N'Simba received artesunate rectal capsules
Noel remembers clearly the morning he woke up to find N’Simba burning with fever. “N’Simba started to vomit, the fever persisted, and he refused to be breast-fed,” said Noel. They rushed N’Simba to the community health centre by motorbike. Time was precious and N’Simba’s condition seemed to get worse with each passing minute. On arriving at the community health centre, the nurses quickly tended to N’Simba. After some initial tests, they administered a dose of artesunate rectal capsules and urged Noel and Anette to take N’Simba to the nearest general hospital 50 kilometres away.

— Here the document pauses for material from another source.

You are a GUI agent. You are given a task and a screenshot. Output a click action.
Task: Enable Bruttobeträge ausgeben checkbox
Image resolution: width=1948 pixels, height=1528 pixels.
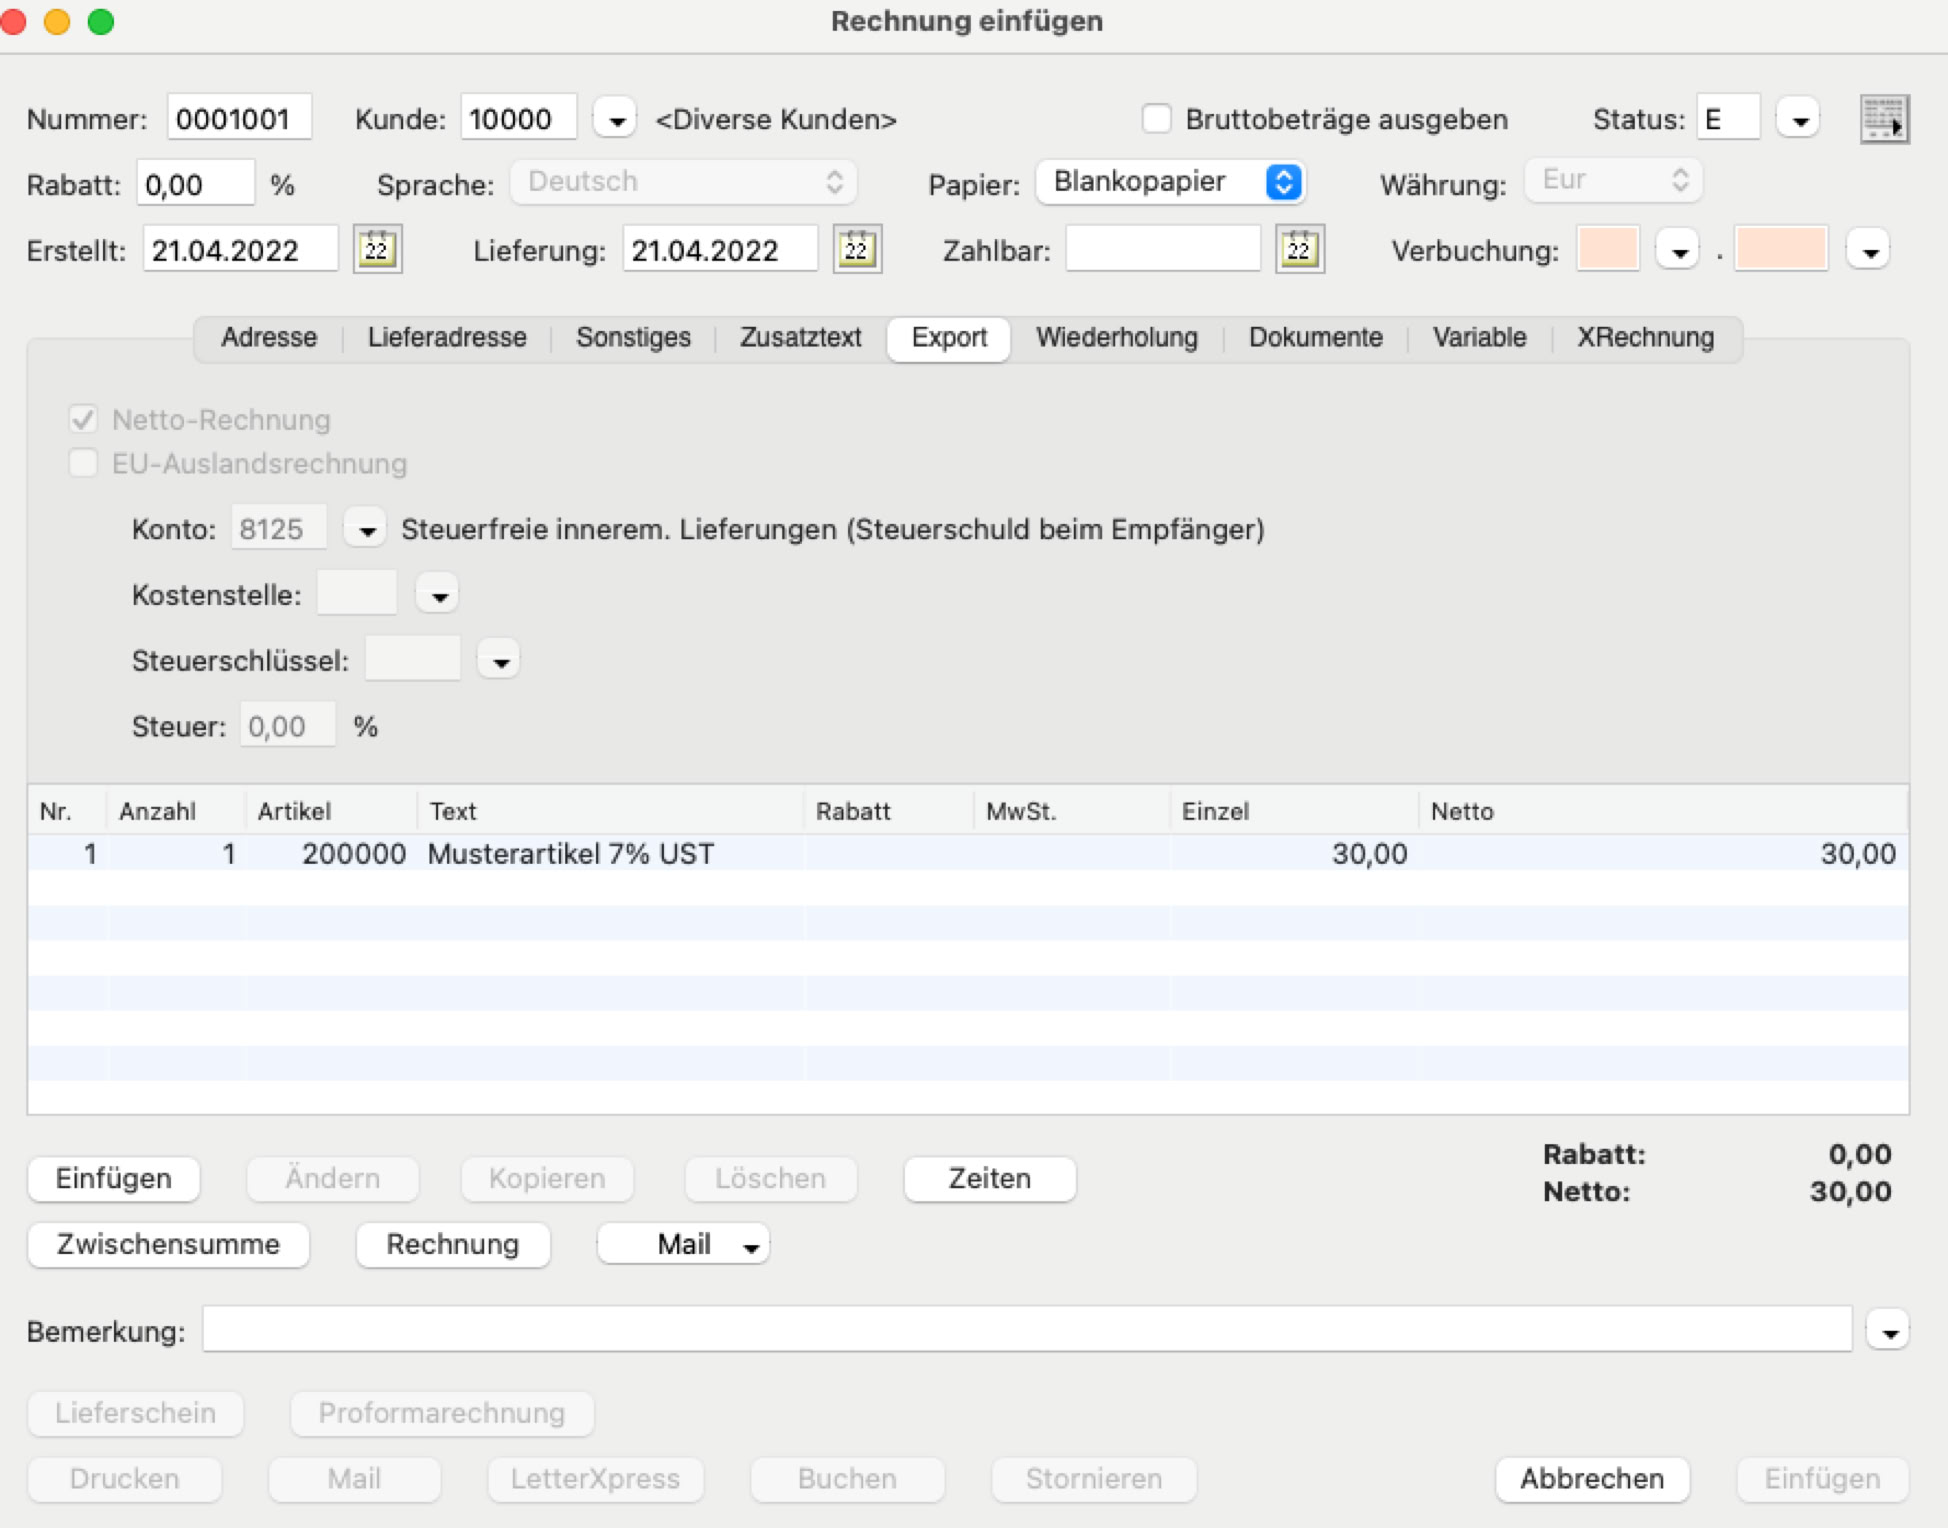[x=1156, y=119]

Noel and Anette drove him to the hospital by motorbike
With no public transport and a poorly constructed road, the only option for Noel and Anette was to drive N’Simba to hospital by motorbike. On the way, Anette noticed that N’Simba’s fever was starting to drop. Soon after, he even wanted to be fed. “I stopped my bike in the middle of forestland and Anette was able to breastfeed N’Simba,” said Noel. “We were relieved! This was a good sign already.”
Artesunate rectal capsules buy time to access full treatment for severe malaria
After the long ride, they arrived at the hospital, where the doctor applauded the quick reaction on the part of N’Simba’s parents and the nurses at the health centre. N’Simba was prescribed injectable artesunate and ACT to ensure a complete recovery. In remote parts of DRC where small villages do not have fully functional hospitals, initiatives like Community Access to Rectal Artesunate for Malaria (CARAMAL) play an important role in helping people access artesunate rectal capsules and therefore buy time to access full treatment for severe malaria.
Anette concluded by saying, “I really appreciate the efficiency with which my son was treated, and I am also impressed by the routine follow-up checks done through the initiative to ensure that N’Simba completely recovered.”